| DOCUMENT PASSAGE |

====================

Run One Program at any Scale with Legate

Jeff Layton

06/08/2021 07:00 pm

Run Python NumPy code on distributed heterogeneous systems without changing a single line of code.

Python is one of the most used languages today, particularly in machine learning. Python itself doesn’t have a numerically focused data type, so NumPy was created to fill that void, adding support for large, multidimensional arrays and matrices, as well as contributing a good collection of math functions for these arrays and matrices.

NumPy

Most people who code in Python have seen or written NumPy code, but just in case you have not, this quick example creates an “empty” 2D array of size nx by ny:

import numpy as np

nx = 10
ny = 10

a = np.empty((nx,ny))
type(a)

Array a is of data type numpy.ndarray, with which you can do all sorts of things, including adding, subtracting, multiplying, and performing other mathematical operations. Another example is to solve the linear equation, Ax = b:

import numpy as np

nx = 100
ny = 100

a = np.random.rand(nx,ny)
b = np.random.rand(ny)

x = np.linalg.solve(a, b)

Array a and the second part of the tuple, b, are created by a random number generator with random samples from a uniform distribution over [0,1). The equation is then solved by the solve routine.

NumPy on GPUs

NumPy functions are all single threaded unless the underlying NumPy code is multithreaded. GPUs are monsters for matrix computations, but NumPy itself does not run on GPUs. CuPy was created as an almost complete NumPy-compatible library that runs on GPUs. Most routines use a single GPU for running code, although porting functions to use multiple GPUs requires work. CuPy is even adding functions from SciPy to its codebase. As with NumPy, CuPy is open source.

CuPy code looks virtually identical to NumPy code:

import cupy as cp

nx = 10
ny = 10

a = cp.empty(nx,ny)
type(a)

Notice that the CuPy data type is different from NumPy because it is specific to the GPU. However, commands can move data back and forth to the GPU, converting data types for you.

====================

[Entries for locating words and elements]
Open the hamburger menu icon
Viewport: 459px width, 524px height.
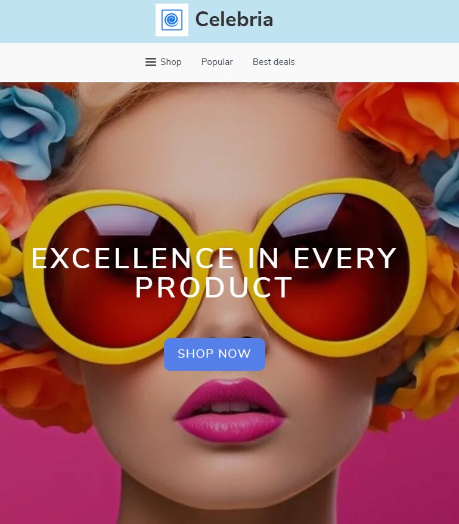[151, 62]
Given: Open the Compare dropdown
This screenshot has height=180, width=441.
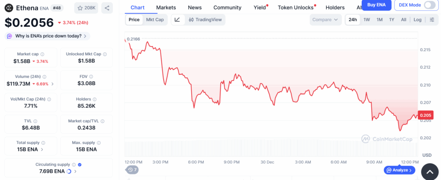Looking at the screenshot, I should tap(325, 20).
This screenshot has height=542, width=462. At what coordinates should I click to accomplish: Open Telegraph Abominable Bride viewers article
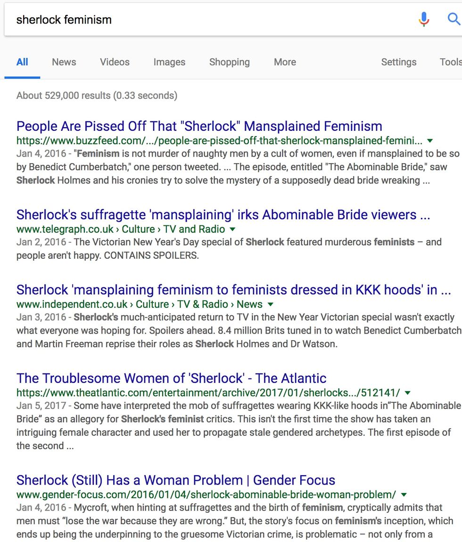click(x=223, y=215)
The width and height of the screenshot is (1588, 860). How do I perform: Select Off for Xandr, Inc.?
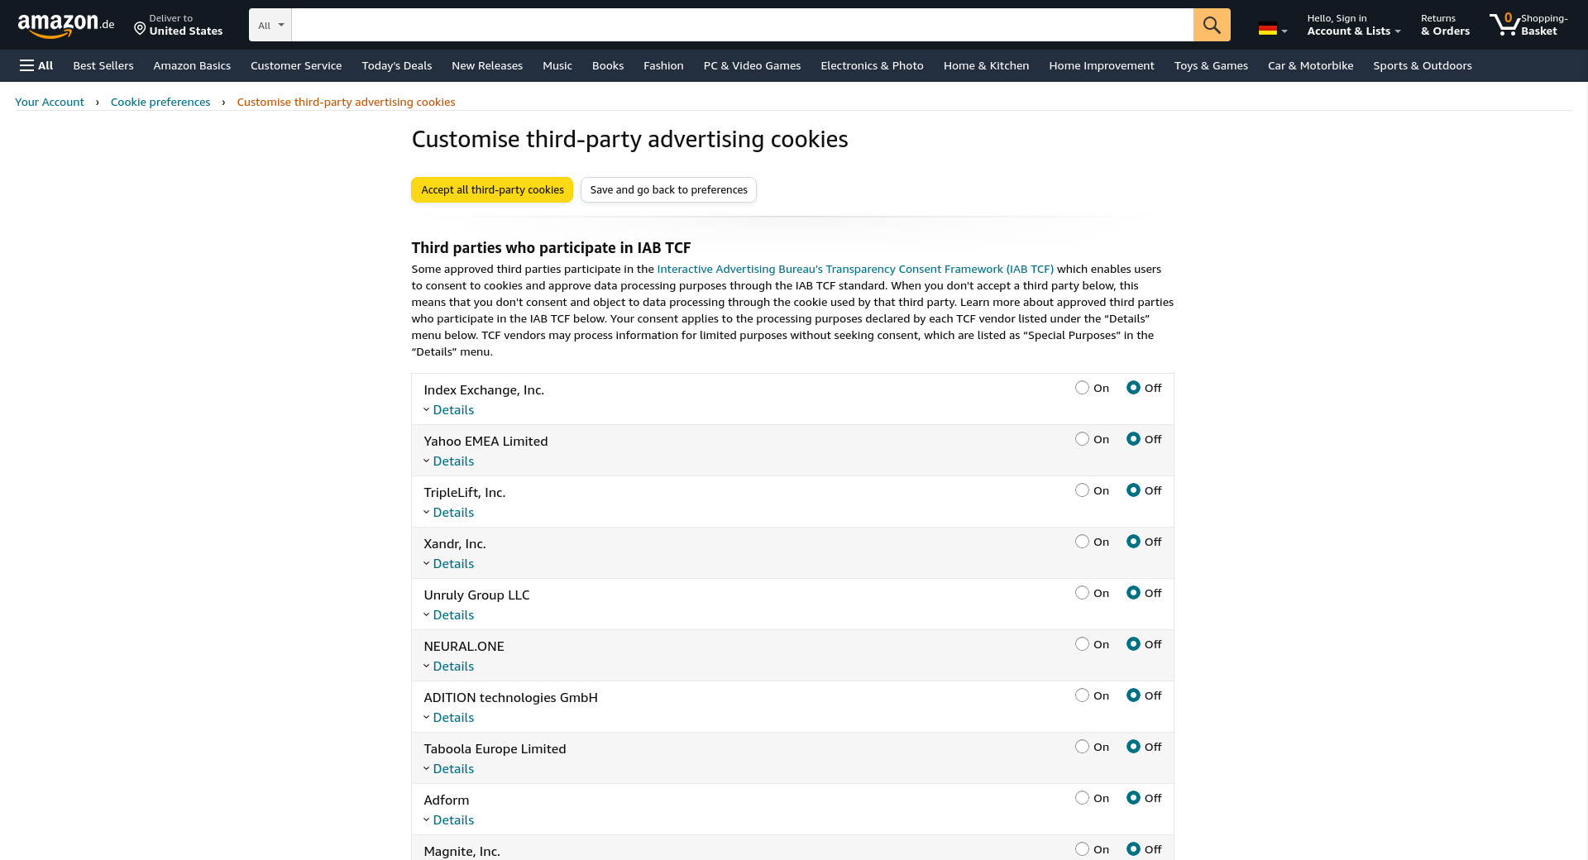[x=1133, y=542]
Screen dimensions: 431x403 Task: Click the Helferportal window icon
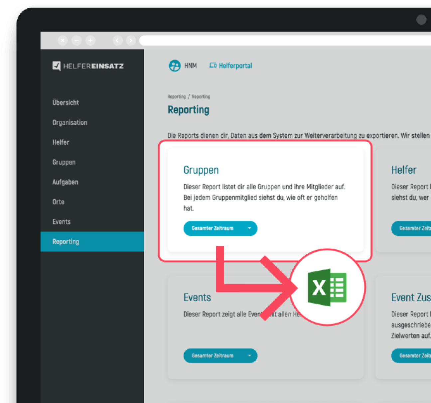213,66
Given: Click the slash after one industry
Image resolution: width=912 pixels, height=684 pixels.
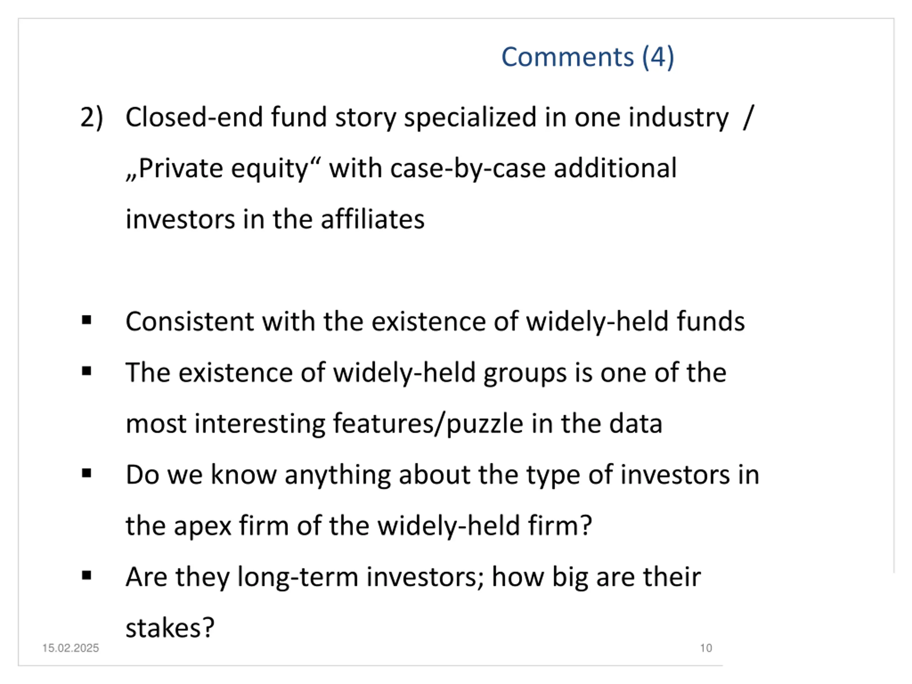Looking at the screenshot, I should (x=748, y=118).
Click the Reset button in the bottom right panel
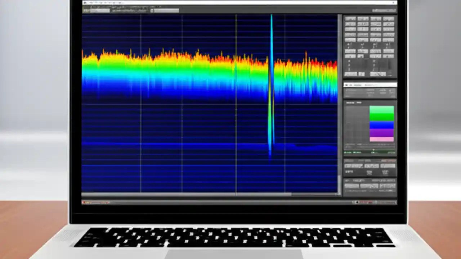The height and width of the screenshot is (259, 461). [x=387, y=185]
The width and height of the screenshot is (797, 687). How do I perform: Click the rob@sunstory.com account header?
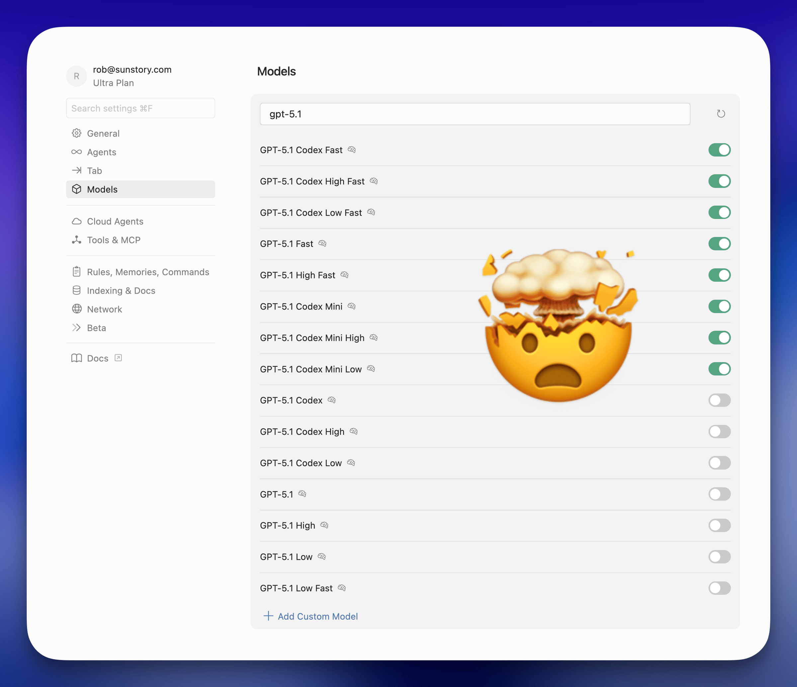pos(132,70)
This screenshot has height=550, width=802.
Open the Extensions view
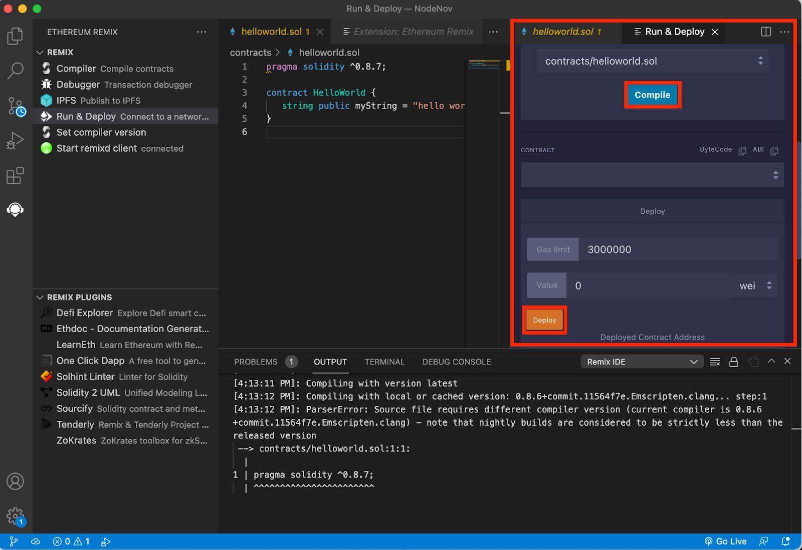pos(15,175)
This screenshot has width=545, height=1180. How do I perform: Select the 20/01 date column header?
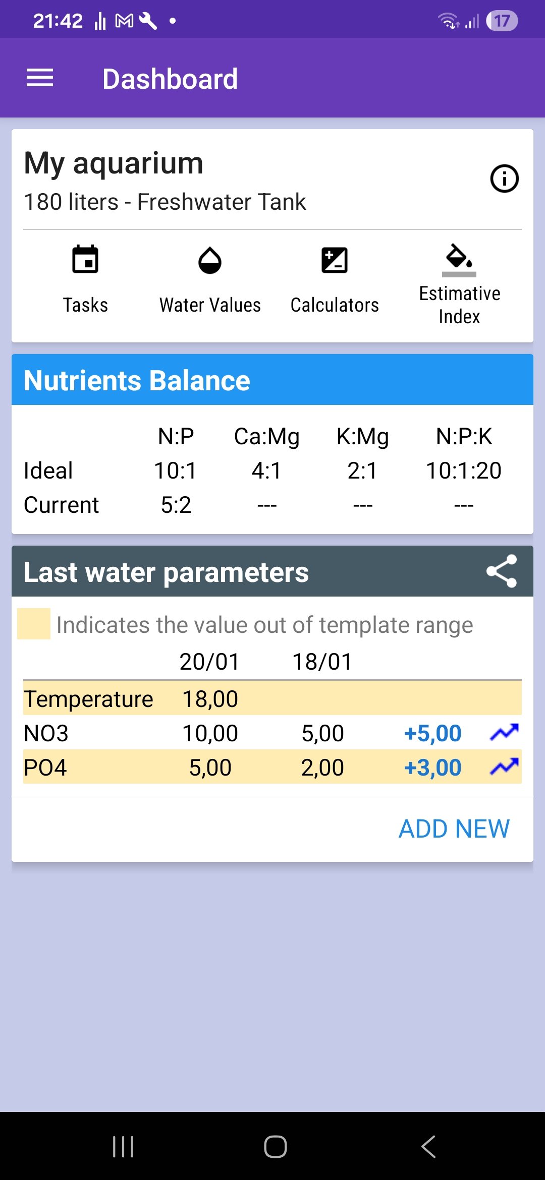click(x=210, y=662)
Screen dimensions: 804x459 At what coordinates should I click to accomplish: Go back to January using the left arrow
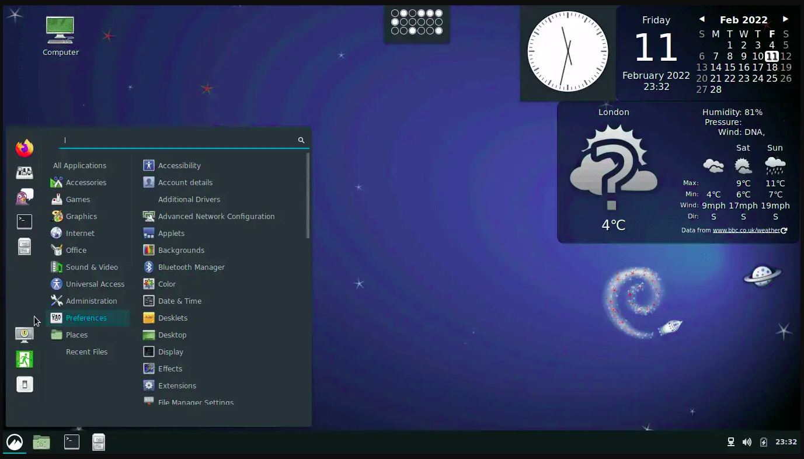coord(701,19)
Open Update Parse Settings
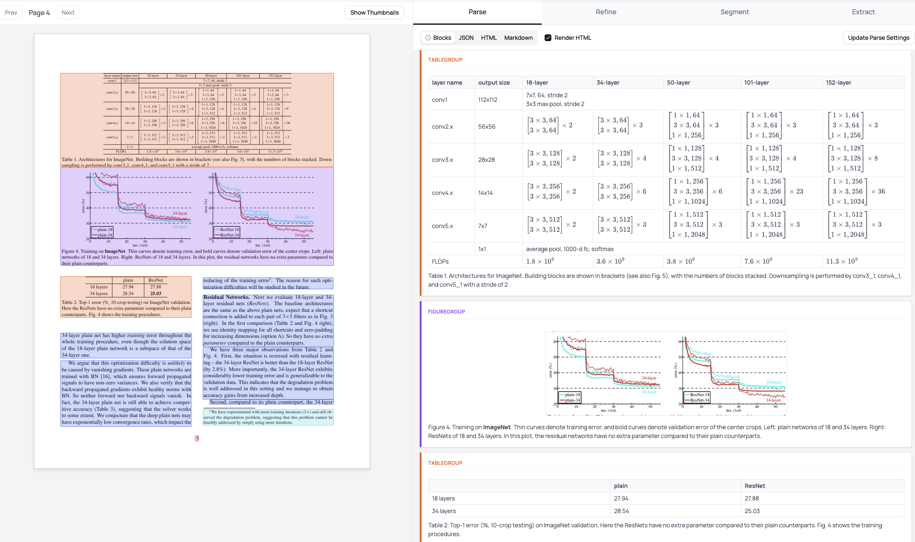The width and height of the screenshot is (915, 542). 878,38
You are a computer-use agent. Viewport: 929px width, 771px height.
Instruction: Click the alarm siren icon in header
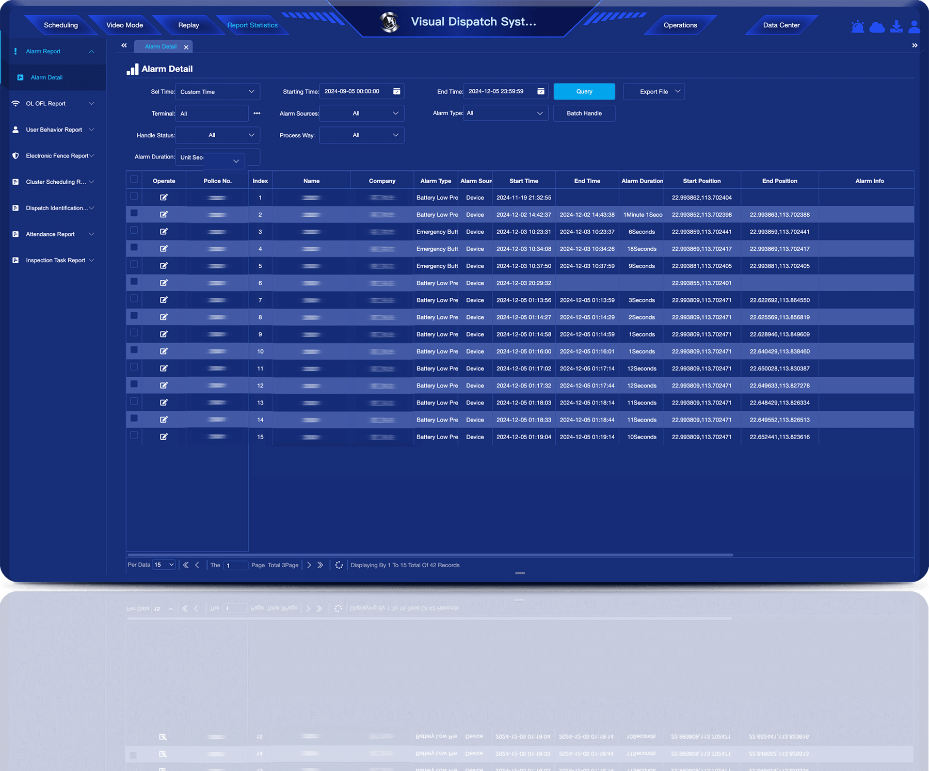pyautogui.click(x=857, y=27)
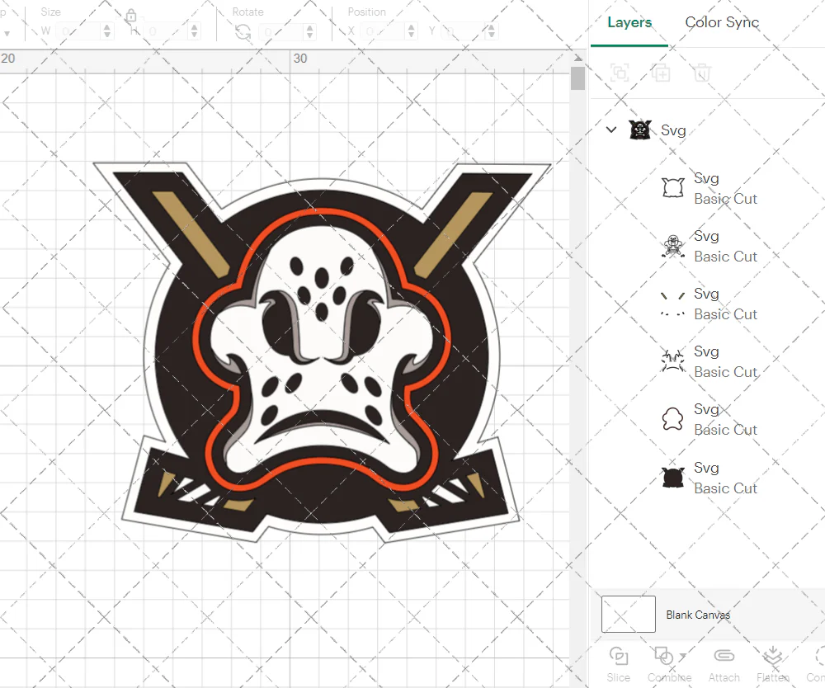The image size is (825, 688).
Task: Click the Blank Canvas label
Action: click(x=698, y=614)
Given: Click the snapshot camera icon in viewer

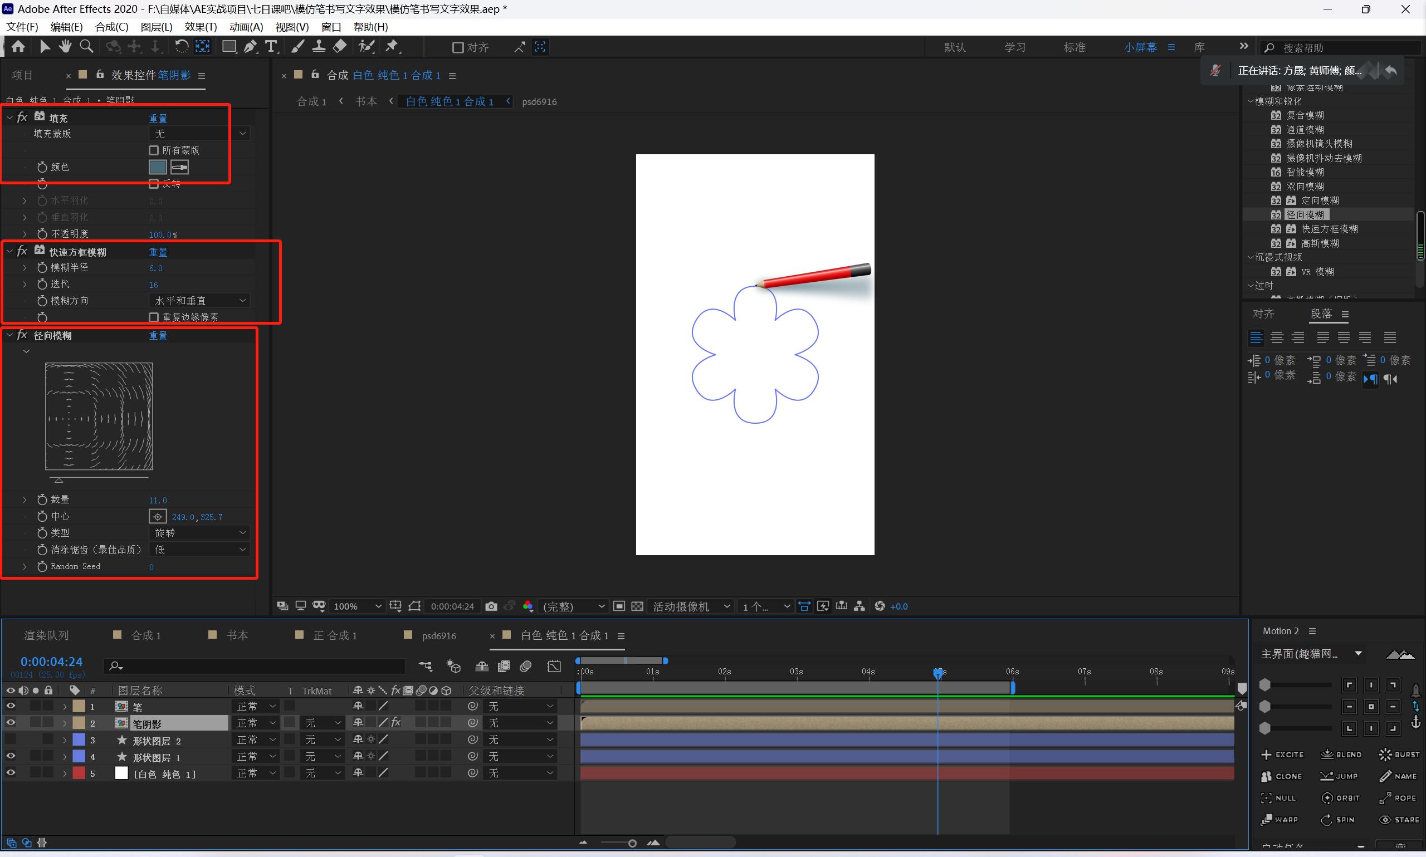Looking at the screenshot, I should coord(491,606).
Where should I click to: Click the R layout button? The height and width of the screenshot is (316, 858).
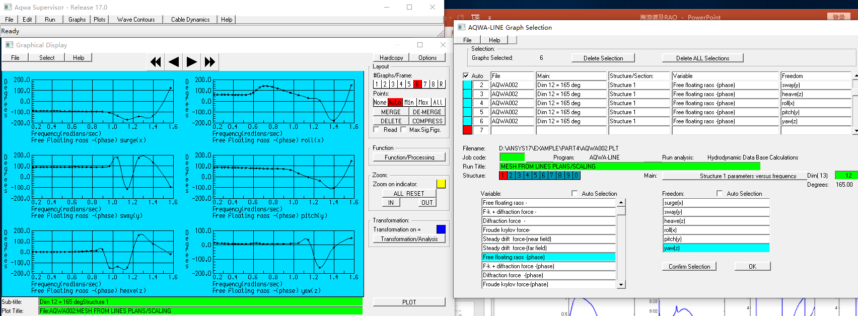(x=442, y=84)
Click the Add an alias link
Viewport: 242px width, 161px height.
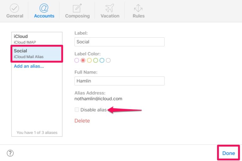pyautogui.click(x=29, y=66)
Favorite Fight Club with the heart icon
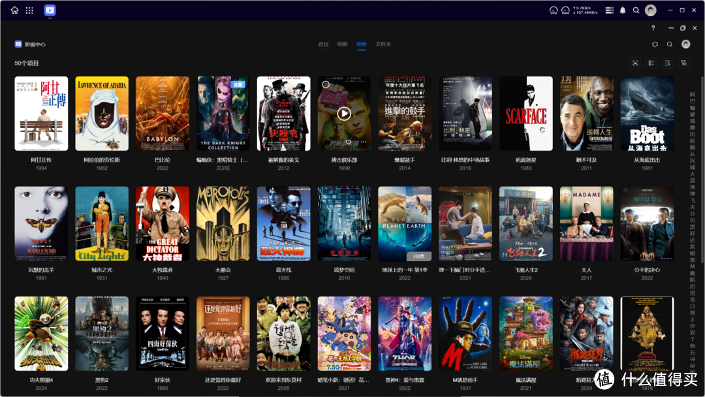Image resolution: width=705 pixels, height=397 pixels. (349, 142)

====================

| EXERCISE TASKS |
a. Reproduce the Legate article word for word from "Array a is of" up to and including "a = np.random.rand(nx,ny)".
b. Resume the article on running NumPy code with Legate from the point where it stops.

| ANSWERS TO THE EXERCISE |
a.
Array a is of data type numpy.ndarray, with which you can do all sorts of things, including adding, subtracting, multiplying, and performing other mathematical operations. Another example is to solve the linear equation, Ax = b:

import numpy as np

nx = 100
ny = 100

a = np.random.rand(nx,ny)

b.
As mentioned previously, you can run almost any NumPy code with CuPy. The second NumPy example is written as CuPy:

import cupy as cp

nx = 100
ny = 100

a = cp.random.rand(nx,ny)
b = cp.random.rand(ny)

x = cp.linalg.solve(a, b)

To run NumPy code on GPUs with CuPy, you need to change your code. Generally, it is not difficult to port most NumPy code to CuPy. Mixing NumPy and CuPy requires extra coding to move data back and forth while paying attention to data types and data location, which increases the amount of code and adds complexity. Moreover, without careful coding, the code would no longer be portable because it needs a CPU and a GPU.

Legate

Porting NumPy code to other architectures, such as multinode (distributed) systems, requires a fair amount of programming knowledge. To get there, you will have to go beyond NumPy. What is really needed is a way to continue to use NumPy and its syntax but have the code run on GPUs and multinode systems. Moreover, because NumPy is an important part of many modules and Python tools, this arrangement would allow them to use GPUs and multinode architectures easily – which is the underlying theme of Legate.

The goal of Legate is to create a backend that transparently allows NumPy code to run on GPUs and multinode systems without code changes. In a way, it is a domain-specific language (DSL) focused on NumPy.

legate.core

Legate is built into several components, beginning with legate.core and is built around a component based on Apache Arrow. Apache Arrow and the legate equivalent “… define a … columnar memory format for flat and hierarchical data, organized for efficient analytic operations on modern hardware likes CPUs and GPUs.” It allows various software libraries to share in-memory data buffers without having to copy data around (killing performance).

Remember that Legate is targeting distributed systems of CPUs and GPUs. Consequently, the Legate implementation of Apache Arrow adds synchronization capability and data coherence so that distributed systems can take advantage of the performance that an in-memory data format offers. The GitHub page on legate.core goes into more detail.

The Legate data model is built on top of Legion, a programming model for high-performance programs that runs on distributed heterogeneous systems. Although Legion has a reputation for being difficult to use, code written with the model scale well on CPUs and GPUs. Additionally, Legion code has the reputation of being easy to port to new machines because, according to the legate documentation, it decouples the machine-independent specification of computations from how the application is mapped to the target machine. For more detail on how Legate works with Legion, please refer to the GitHub page.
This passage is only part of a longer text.